Ultraconjugated Electron–Proton Transfer Mechanism in the Product Selectivity-Controllable Electrocatalytic Oxidation of Binary Primary Alcohols

Controllable conversion of reactants to desired products in electrocatalytic reactions is of inherent significance but faces fundamental challenges, such as the oxidation upgrading of polyhydric alcohols. To date, the reaction mechanism, especially the selectivity-determining step (SDS), is still unclear in electrocatalytic alcohol oxidation. Herein, a unique ultraconjugated electron–proton transfer mechanism has been proposed to elucidate the oxidation behavior of the far-end hydroxyl groups from the catalyst surface in the electrocatalytic oxidation of binary primary alcohols (BPAs) as a paradigm. It has been revealed that the desorption/oxidation of hydroxy acids is the SDS in the electrocatalytic oxidation of ultraconjugated structure-containing BPAs according to the proposed mechanism. Accordingly, the selectivity to target products can be effectively and elaborately regulated by, for example, altering the electrochemical reaction parameters such as potentials.
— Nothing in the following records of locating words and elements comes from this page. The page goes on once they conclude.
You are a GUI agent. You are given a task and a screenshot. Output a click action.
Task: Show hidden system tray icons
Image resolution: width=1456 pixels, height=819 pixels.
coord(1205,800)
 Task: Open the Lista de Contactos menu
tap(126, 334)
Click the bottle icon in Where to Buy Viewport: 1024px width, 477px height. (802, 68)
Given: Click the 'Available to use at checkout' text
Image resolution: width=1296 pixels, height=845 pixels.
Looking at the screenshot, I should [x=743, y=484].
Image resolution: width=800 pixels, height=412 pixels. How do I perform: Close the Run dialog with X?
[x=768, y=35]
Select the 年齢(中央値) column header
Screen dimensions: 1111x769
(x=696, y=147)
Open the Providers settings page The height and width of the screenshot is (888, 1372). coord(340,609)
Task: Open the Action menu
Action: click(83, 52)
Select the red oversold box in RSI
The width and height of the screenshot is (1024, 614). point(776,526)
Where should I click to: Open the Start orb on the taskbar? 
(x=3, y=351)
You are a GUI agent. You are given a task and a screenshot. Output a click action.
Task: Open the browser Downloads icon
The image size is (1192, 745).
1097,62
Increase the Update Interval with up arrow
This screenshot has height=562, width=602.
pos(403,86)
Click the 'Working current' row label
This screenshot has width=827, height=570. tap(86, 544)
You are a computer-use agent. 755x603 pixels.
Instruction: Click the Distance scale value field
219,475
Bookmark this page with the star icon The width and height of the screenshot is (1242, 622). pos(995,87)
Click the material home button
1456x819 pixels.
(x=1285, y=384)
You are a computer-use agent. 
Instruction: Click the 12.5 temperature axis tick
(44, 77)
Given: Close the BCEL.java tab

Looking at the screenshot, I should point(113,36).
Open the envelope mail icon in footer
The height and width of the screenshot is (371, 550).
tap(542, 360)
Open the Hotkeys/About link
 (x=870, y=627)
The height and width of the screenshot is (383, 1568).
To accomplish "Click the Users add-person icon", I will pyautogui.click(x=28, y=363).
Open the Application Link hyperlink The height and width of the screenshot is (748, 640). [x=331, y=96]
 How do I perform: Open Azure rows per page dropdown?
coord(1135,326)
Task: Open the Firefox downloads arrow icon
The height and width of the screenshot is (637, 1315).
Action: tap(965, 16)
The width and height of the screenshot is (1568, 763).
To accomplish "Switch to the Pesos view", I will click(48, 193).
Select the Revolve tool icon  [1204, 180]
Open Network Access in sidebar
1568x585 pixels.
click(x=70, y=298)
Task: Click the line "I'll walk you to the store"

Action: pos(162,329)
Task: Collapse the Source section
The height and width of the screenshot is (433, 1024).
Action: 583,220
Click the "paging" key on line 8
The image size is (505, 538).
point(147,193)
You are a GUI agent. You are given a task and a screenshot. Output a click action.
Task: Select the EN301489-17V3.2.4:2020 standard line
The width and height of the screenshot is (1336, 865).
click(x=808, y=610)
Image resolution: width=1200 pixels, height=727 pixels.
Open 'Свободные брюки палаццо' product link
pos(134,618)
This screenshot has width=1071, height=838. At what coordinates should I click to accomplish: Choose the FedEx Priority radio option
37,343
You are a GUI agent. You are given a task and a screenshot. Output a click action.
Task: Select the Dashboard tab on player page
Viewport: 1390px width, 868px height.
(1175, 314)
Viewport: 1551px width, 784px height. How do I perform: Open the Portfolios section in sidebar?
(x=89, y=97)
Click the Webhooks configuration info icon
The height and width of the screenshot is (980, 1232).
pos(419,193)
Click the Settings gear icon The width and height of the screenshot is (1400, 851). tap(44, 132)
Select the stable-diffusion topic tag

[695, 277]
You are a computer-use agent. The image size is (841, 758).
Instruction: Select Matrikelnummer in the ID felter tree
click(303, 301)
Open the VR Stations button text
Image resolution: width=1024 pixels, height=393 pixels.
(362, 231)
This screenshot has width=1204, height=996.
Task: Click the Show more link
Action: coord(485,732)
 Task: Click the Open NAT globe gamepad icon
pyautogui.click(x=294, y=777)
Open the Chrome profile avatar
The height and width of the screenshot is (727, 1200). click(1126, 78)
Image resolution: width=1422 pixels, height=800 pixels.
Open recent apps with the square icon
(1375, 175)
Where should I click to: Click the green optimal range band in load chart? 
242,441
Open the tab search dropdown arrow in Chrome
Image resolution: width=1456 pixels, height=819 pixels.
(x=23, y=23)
This study clarifies the critical role of the inherent molecular structure of reactants in determining the final product distribution, therefore not only helping to gain useful knowledge for the controlled electrocatalytic conversions of polyhydric alcohols but also providing new insights into product distribution regulations in the electrocatalytic conversions of a broad spectrum of complex organic molecules containing conjugated structures.